> Your goal:
Each line in the material below, starting at the one that contains "Task: Click the second page indicator dot" and ending at the one that contains "This screenshot has width=631, height=612.", should be repeated exactly; the pictures should not.

> Dataset records:

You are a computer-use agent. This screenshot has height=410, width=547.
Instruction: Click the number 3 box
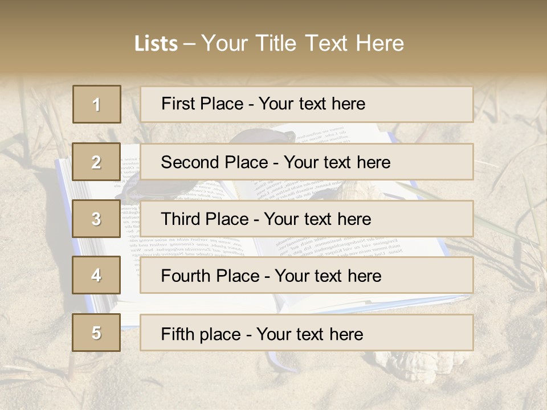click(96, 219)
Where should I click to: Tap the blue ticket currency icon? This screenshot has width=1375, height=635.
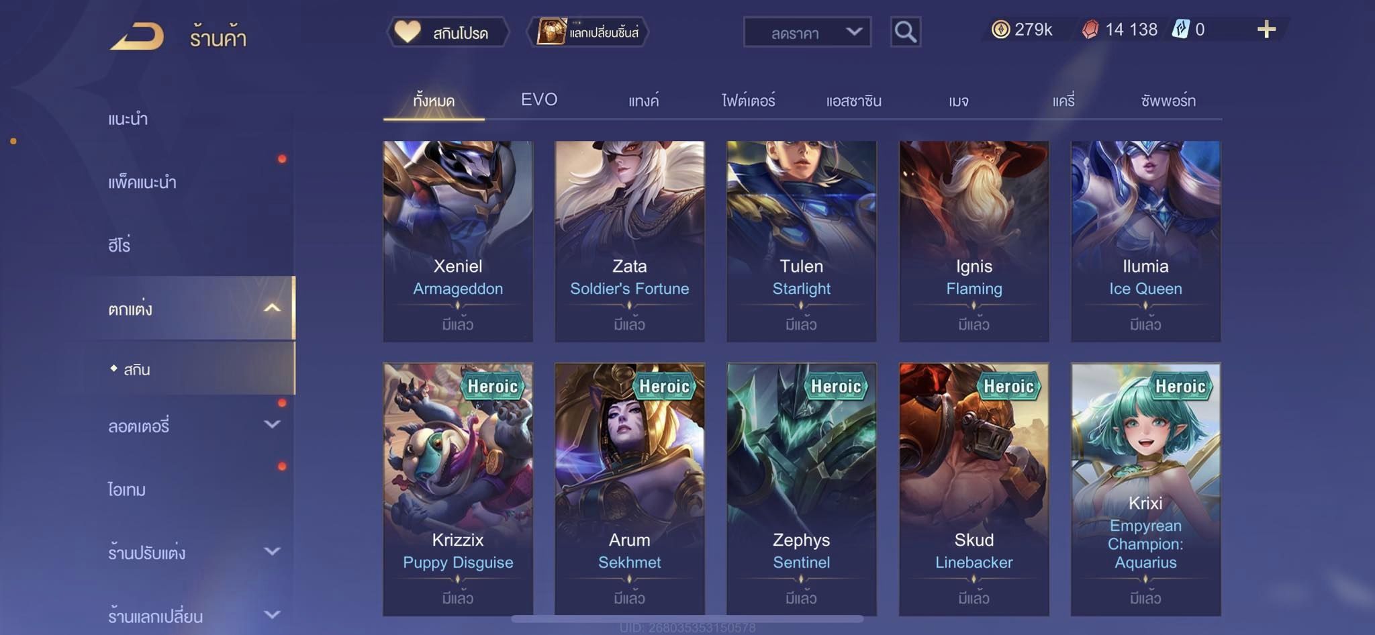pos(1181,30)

--

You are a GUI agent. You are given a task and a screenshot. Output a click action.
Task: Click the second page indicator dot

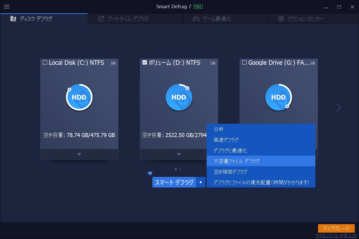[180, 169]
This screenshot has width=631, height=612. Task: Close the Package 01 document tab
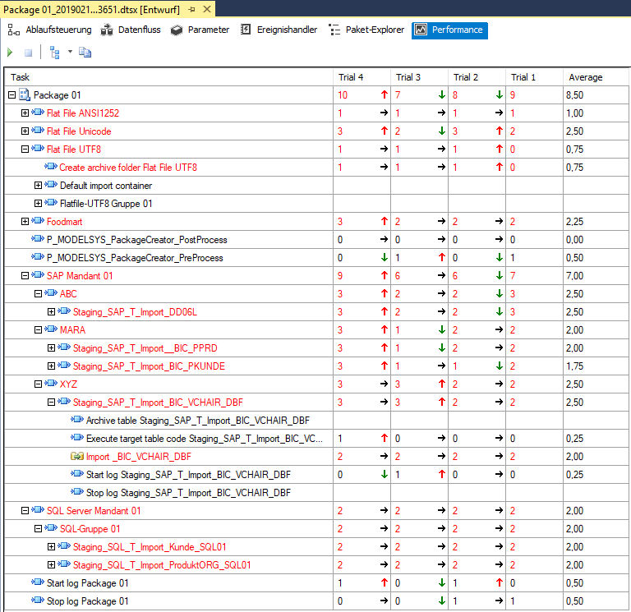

> Reply to the exercise:
Task: Click the second page indicator dot

[180, 169]
This screenshot has width=631, height=612. Task: Close the Package 01 document tab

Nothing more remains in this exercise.